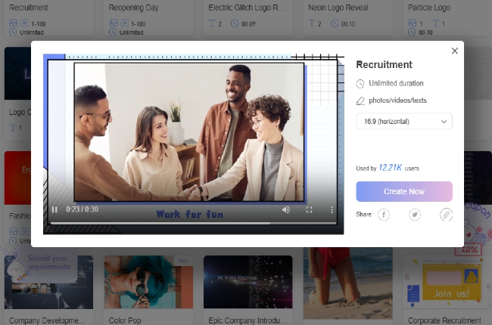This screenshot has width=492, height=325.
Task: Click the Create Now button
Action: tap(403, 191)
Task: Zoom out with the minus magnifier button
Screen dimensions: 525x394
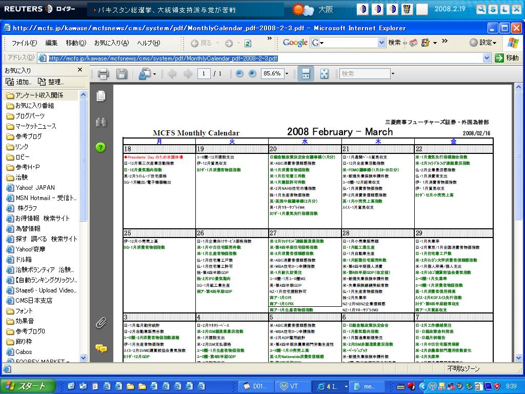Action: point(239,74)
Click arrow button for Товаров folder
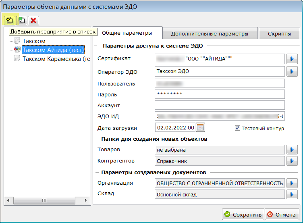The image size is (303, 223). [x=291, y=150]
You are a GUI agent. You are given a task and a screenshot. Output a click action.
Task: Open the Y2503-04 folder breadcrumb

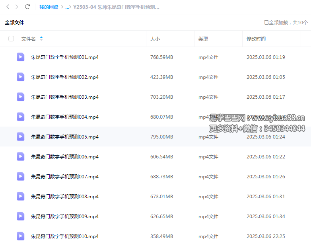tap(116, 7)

...

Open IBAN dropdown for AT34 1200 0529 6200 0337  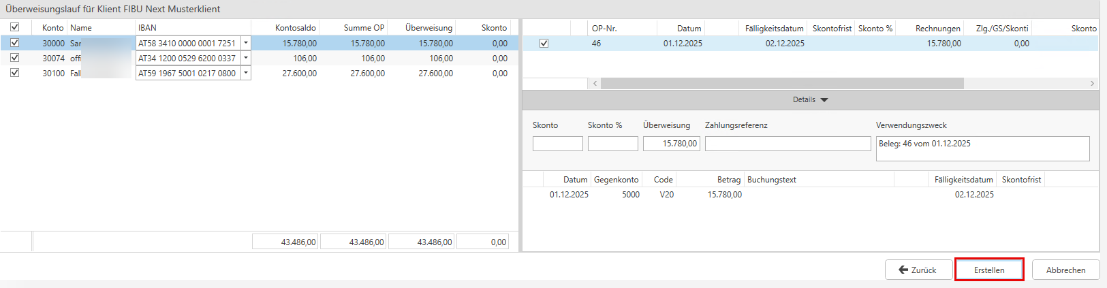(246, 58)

--

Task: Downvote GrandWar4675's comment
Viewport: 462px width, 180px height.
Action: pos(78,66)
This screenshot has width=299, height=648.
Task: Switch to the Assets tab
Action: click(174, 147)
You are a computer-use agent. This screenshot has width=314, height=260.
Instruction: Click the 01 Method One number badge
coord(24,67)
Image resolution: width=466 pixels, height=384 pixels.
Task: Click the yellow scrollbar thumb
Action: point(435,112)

(What the exercise asks) Please go through the data above and copy each line that has the word "agent".

(Output of the exercise)
You are a GUI agent. You are given a task and a screenshot. Output a click action.
You are a computer-use agent. This screenshot has width=314, height=260.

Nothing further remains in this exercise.